§ **REQUEST**: Please extract every line of the material below that contains the word "toolbar".

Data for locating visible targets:
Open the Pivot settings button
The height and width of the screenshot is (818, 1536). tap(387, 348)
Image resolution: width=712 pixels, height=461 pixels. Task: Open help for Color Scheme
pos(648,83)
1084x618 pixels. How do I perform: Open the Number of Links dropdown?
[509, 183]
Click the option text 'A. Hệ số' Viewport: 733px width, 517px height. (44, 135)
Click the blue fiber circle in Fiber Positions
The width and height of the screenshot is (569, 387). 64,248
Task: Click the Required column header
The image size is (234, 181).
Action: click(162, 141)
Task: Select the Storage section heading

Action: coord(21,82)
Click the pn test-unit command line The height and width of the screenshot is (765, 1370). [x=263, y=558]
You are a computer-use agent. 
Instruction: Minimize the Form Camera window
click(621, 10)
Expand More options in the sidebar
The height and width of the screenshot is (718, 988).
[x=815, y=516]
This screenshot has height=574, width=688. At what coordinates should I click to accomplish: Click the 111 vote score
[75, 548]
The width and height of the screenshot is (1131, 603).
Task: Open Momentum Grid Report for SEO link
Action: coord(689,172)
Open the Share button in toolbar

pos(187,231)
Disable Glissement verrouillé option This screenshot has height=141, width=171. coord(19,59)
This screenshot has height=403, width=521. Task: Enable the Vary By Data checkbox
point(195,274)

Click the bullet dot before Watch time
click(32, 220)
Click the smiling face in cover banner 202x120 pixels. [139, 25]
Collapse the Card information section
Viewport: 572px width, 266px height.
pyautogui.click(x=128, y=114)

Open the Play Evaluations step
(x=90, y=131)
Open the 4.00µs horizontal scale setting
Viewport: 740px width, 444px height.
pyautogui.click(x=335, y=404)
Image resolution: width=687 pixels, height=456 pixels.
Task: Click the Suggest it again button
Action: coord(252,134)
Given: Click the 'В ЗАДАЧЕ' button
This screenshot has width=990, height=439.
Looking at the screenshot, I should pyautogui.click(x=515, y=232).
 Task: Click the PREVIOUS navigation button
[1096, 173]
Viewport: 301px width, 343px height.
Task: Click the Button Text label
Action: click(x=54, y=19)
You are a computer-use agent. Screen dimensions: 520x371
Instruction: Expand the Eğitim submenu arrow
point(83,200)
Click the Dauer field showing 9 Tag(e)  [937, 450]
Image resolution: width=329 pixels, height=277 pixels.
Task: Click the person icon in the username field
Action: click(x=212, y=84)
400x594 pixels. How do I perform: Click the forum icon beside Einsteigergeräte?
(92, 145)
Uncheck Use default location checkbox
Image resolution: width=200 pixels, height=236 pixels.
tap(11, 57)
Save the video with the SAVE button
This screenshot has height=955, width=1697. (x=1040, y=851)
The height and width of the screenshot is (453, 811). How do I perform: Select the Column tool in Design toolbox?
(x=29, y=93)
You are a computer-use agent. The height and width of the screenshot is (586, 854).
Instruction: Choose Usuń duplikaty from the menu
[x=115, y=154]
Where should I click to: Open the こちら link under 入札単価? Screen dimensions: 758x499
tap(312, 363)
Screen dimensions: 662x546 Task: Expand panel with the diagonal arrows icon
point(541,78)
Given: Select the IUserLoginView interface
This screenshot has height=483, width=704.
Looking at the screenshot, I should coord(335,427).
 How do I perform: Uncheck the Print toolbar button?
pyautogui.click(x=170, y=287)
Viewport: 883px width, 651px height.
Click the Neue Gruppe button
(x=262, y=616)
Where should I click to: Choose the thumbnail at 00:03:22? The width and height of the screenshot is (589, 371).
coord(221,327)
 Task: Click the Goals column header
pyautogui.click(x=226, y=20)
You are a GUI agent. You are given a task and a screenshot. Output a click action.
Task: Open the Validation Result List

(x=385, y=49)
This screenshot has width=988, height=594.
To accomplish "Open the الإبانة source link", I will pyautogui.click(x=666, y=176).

§ **CORRECT RESPONSE**:
Open the Share button in toolbar
 How do I perform: Uncheck the Print toolbar button?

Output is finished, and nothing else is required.